Ninguna de las atrocidades que vemos día a día en cualquier noticiero nos debería sorprender, si tenemos un poco de noción de la historia del país. Desde sus inicios, con la “Revolución” de Mayo, los hombres que lucharon por ideales justos, fueron asesinados o murieron abandonados en la pobreza. Guerra civil entre acaudalados por intereses particulares, sociedades secretas, asesinos a sueldo, destierros, ejecuciones, todos puntos que conforman la línea de la historia de éste país. Pero hay otra línea, una paralela que se quiso borrar, la de los excluidos y exterminados, una línea que no denomina al el término campaña con el de genocidio, ni desierto con Pueblos Originarios. Si tenemos en cuenta todos los hechos históricos que construyeron nuestro país y desde qué lugar están contados, podemos ver que las situaciones que hemos vívido en los últimos tiempos son consecuencia o repetición de acontecimientos pasados. Se produce una suerte de ciclo, un espiral cerrado, en el que la historia dibuja círculos entre los procesos sociales y pasa siempre por las mismas causas, pero alterna los protagonistas.

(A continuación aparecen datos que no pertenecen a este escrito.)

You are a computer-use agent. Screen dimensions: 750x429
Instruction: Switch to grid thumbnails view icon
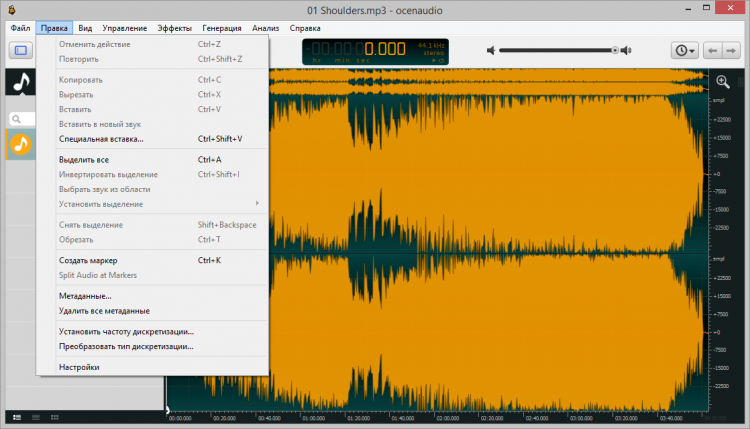click(x=55, y=415)
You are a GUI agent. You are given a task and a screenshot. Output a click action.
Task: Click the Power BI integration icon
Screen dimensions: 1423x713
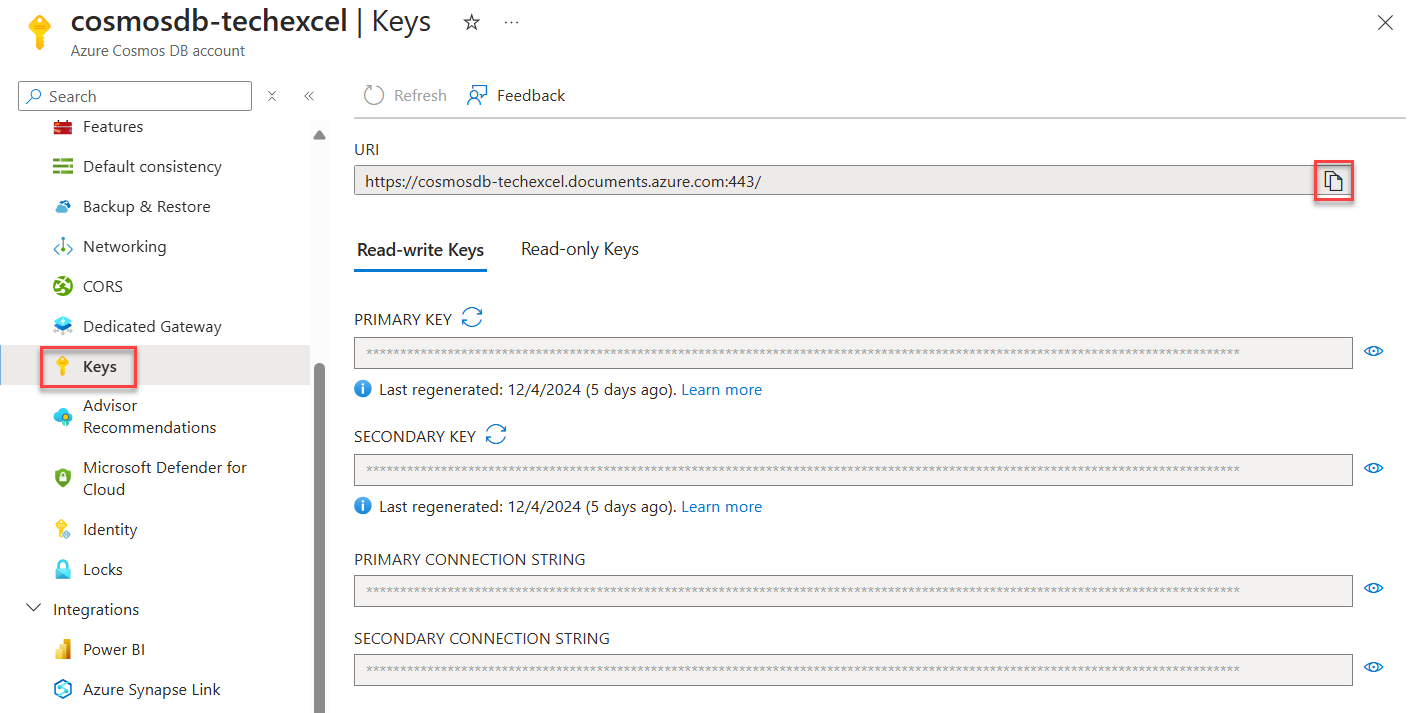(x=62, y=649)
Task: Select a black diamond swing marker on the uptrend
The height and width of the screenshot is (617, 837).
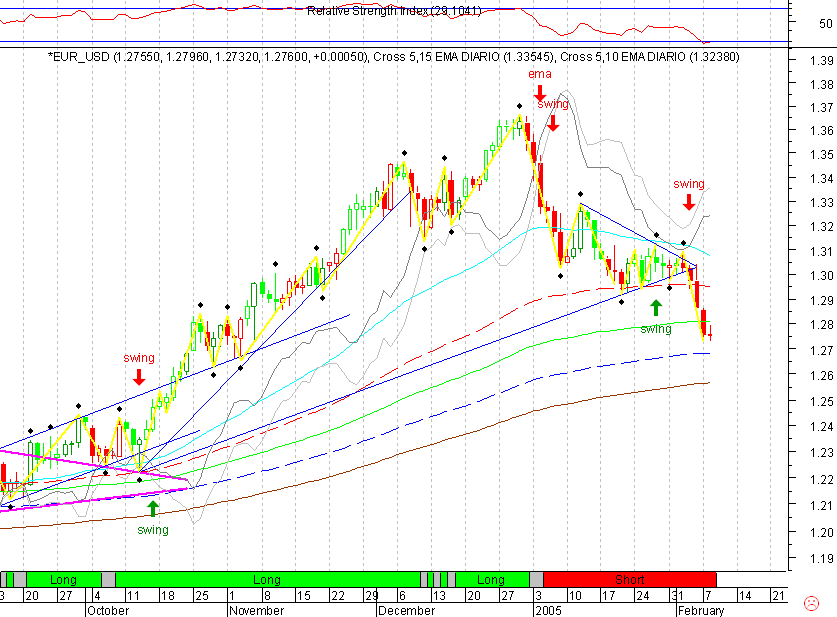Action: coord(274,266)
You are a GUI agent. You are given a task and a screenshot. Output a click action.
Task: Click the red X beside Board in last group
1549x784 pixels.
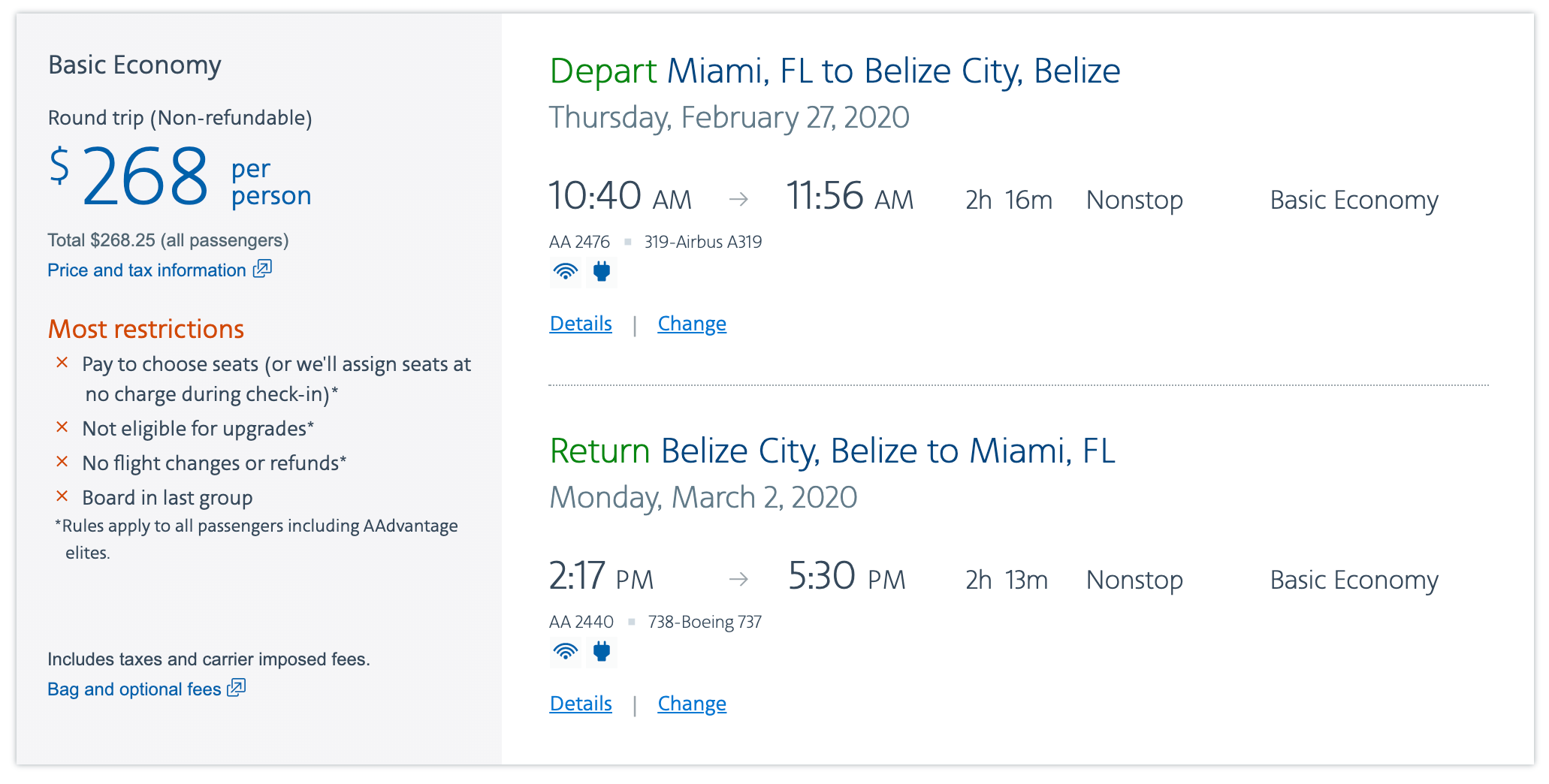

Es más fácil verlo cuando reconocemos que el Estado se construyó desde arriba hacia abajo, en manos de algunos hombres que tenían todo y disponían su voluntad sobre algunos otros que no tenían nada y que venían a darle vida a estas tierras desde el otro lado del océano.
Derrocamientos, atentados, golpes de Estado, nuevos exterminios, luchas armadas, una generación desaparecida. Ese fue el saldo del siglo XX. Estalló el conflicto social y los pobres adquirieron algunas armas para reclamar por sus derechos, pero los viejos dueños del país, recurrieron a las armas del ejército para que todo siga como siempre había sido. Algunos creyeron que con la democracia se acabaría el hambre, pero muchos se quedaron con un sabor amargo.
Al comenzar el siglo XXI, tuvimos una falsa sensación de cambio, protestas masivas en la calle, participación ciudadana, reclamos de un mejor país. Pero todo quedó en eso, meros reclamos. Lo pobres siguieron pobres, los ricos siguieron ricos, la clase media siguió en el medio, más cerca de los pobres anhelando acercarse a los ricos. La era de la tecnología, es inútil frente al hambre.
Hoy la historia sigue siendo la misma, la que cuentan los poderosos y la que escuchan los débiles, los cobardes, los conformistas. ¿Cómo es posible que ningún medio masivo, destaque la cantidad de niños que viven en la calle? ¿Cómo puede ser que podamos dormir tranquilos, mientras hay chicos acostados sobre un cartón en la intemperie? ¿Quién puede tirar comida tranquilo, mientras miles de niños mueren de inanición? Todos vemos a menores en la calle, en el subte, haciendo malabares para sobrevivir y ¿qué posición tomamos? ¿Qué hacemos al respecto? Los ignoramos. Todos los vemos, pero nadie los mira. Nadie se ocupa. Muchos dicen que no es su responsabilidad, otros se escudan en una limosna, cuando sabemos que una moneda no cura el hambre. Otros acusan al Estado, pero éste es el reflejo político y administrativo de nuestras acciones. Es verdad que muchos de esos niños no saben lo que es el futuro, pero los que pudimos crecer dentro de un ambiente sin carencias y con posibilidades de formarnos con educación, podríamos empezar por tomar conciencia de los que pasa a nuestro alrededor y hacernos cargo de nuestro grado de responsabilidad. Las soluciones mágicas no existen, pero sin ganas de transformar la sociedad, la historia ya está escrita. Alguien dijo que no hay libertad sin conciencia crítica, lamentablemente vivimos en un país oprimido.